The selected cluster centers and clustering result with different kernels and criterions on the Spiral dataset. The left column belongs to the cutoff kernel, and the middle column belongs to the new density kernel. The right column is generated with the new density kernel and normalized \(\delta \).

4.1 New Density Kernel

The cutoff kernel uses the number of clusters in a neighborhood to measure the density of one data. This kernel ignores the distance to the neighboring data and may cause information loss. In contrast, the Gaussian kernel takes all the data into account and assigns a weight to each data. Between these two extremes, we propose to measure the density by the average distance to a number of neighboring data.

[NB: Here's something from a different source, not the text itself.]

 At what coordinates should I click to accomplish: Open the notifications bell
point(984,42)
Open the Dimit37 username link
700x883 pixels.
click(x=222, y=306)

In implementation, we firstly calculate the average distance to five nearest neighbors, and uses the reverse of this distance as the density \(\rho \). With this new density kernel, the cluster centers and clustering results on Spiral and Flame datasets are reported in Fig. 2(b) and (e). It is evident to see that with the new density kernel, the clustering results are improved significantly.

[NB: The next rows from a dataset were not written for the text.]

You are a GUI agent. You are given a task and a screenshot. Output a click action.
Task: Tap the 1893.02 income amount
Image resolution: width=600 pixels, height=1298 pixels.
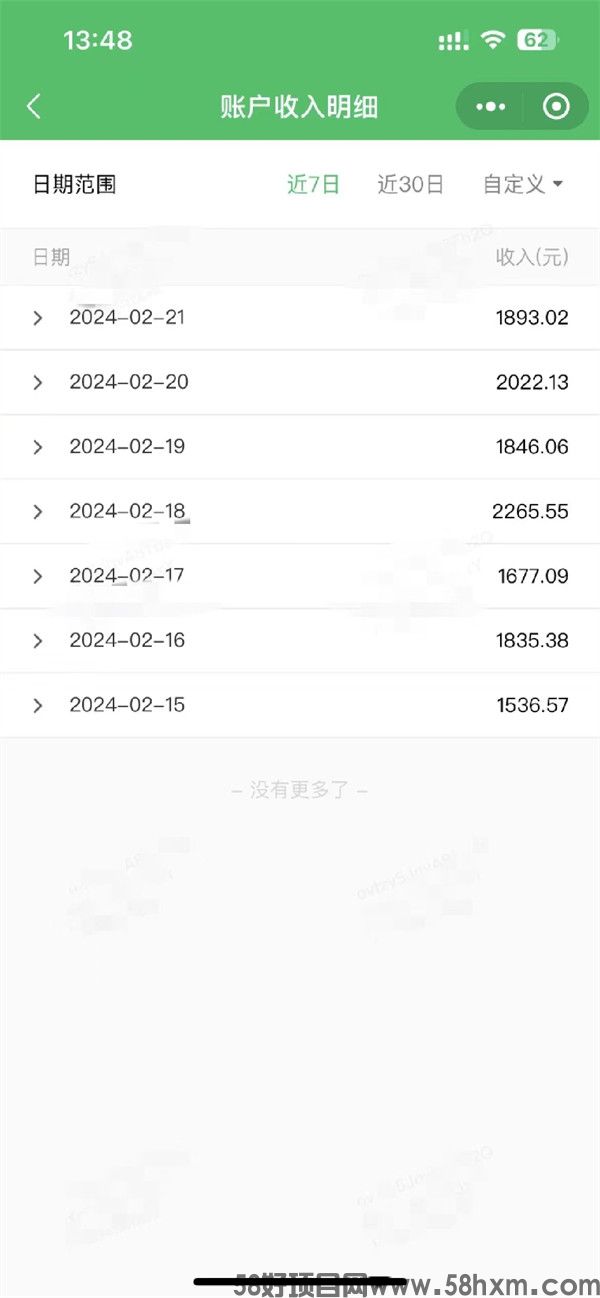coord(532,318)
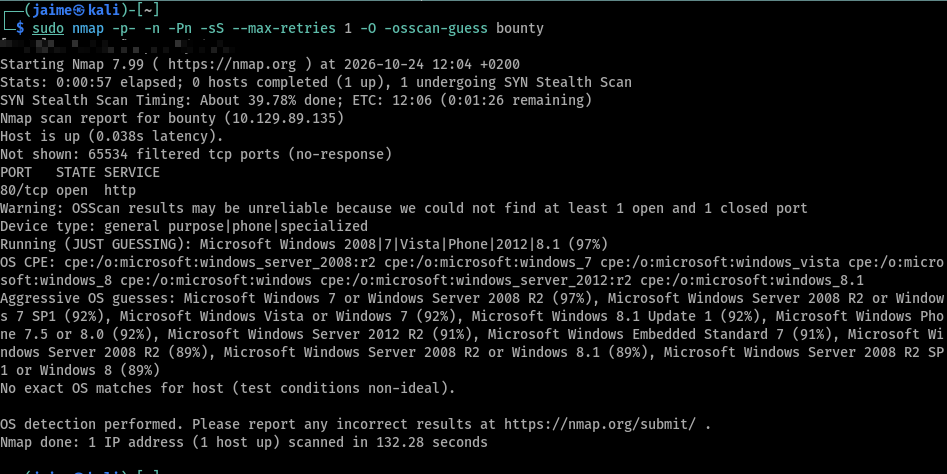Open the https://nmap.org/submit/ link
This screenshot has height=474, width=947.
(x=600, y=424)
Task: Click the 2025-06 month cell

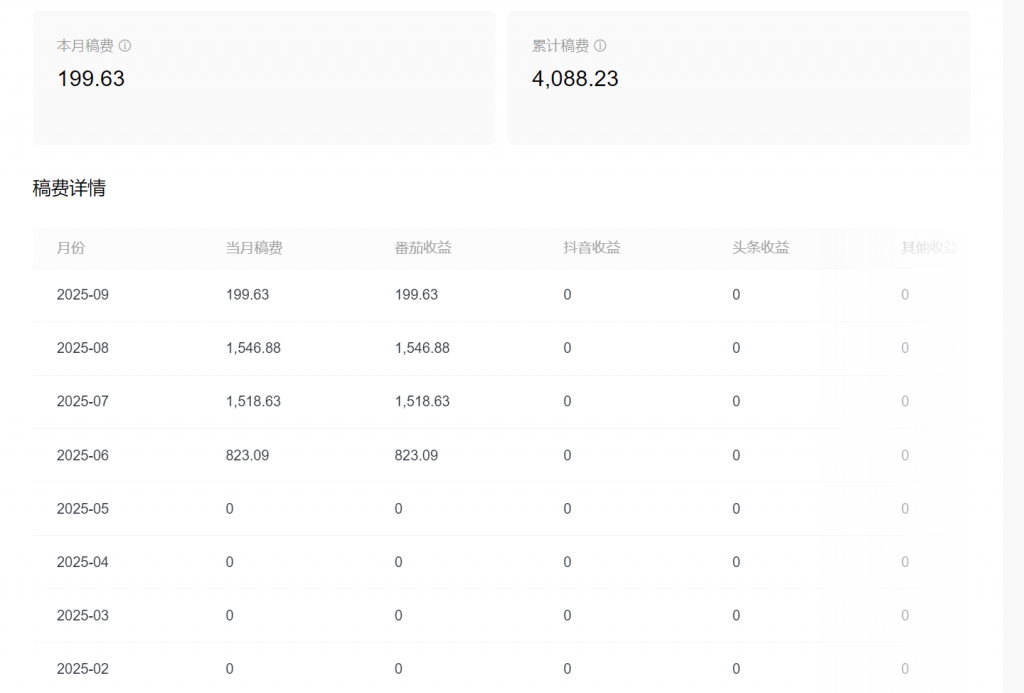Action: coord(83,455)
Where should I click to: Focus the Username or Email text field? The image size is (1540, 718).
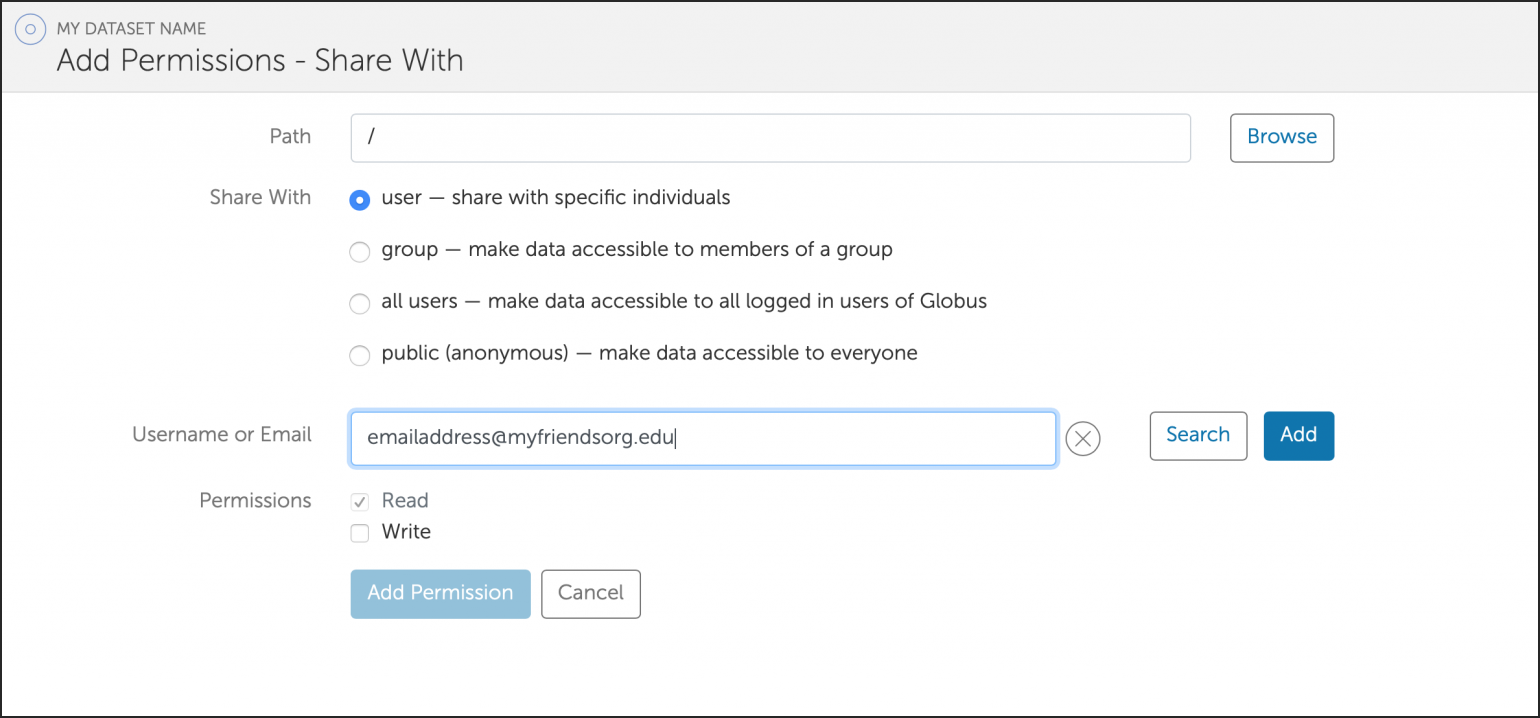coord(702,438)
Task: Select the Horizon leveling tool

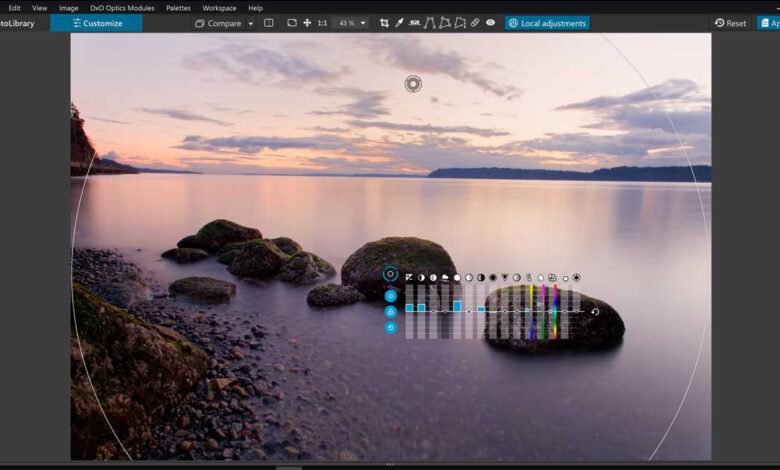Action: (x=414, y=23)
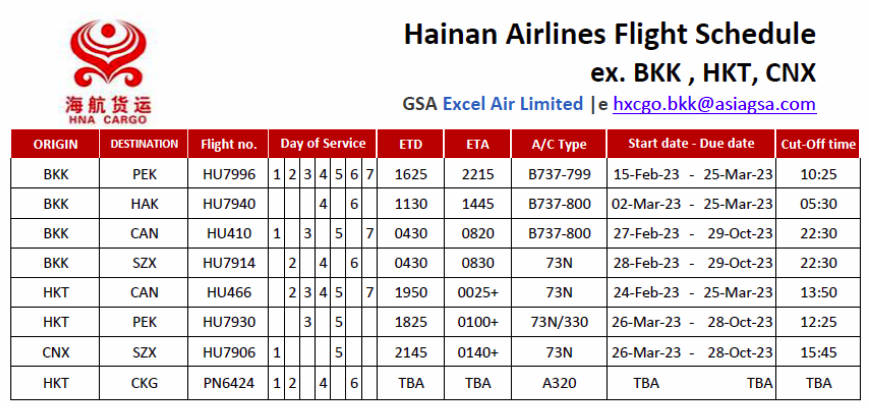Select the HU410 flight cell
This screenshot has height=408, width=869.
(228, 233)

4.2 Distance Normalization

In the original DP algorithm we use \(\gamma =\rho \delta \) as the cluster center selection criterion, and regard cluster centers as with both large \(\rho \) and large \(\delta \). However, in a cluster, it is very likely that the cluster center and its nearest neighbors are all with large density. As a result, the density \(\rho \) seems not very useful in differentiate cluster centers from non-center data.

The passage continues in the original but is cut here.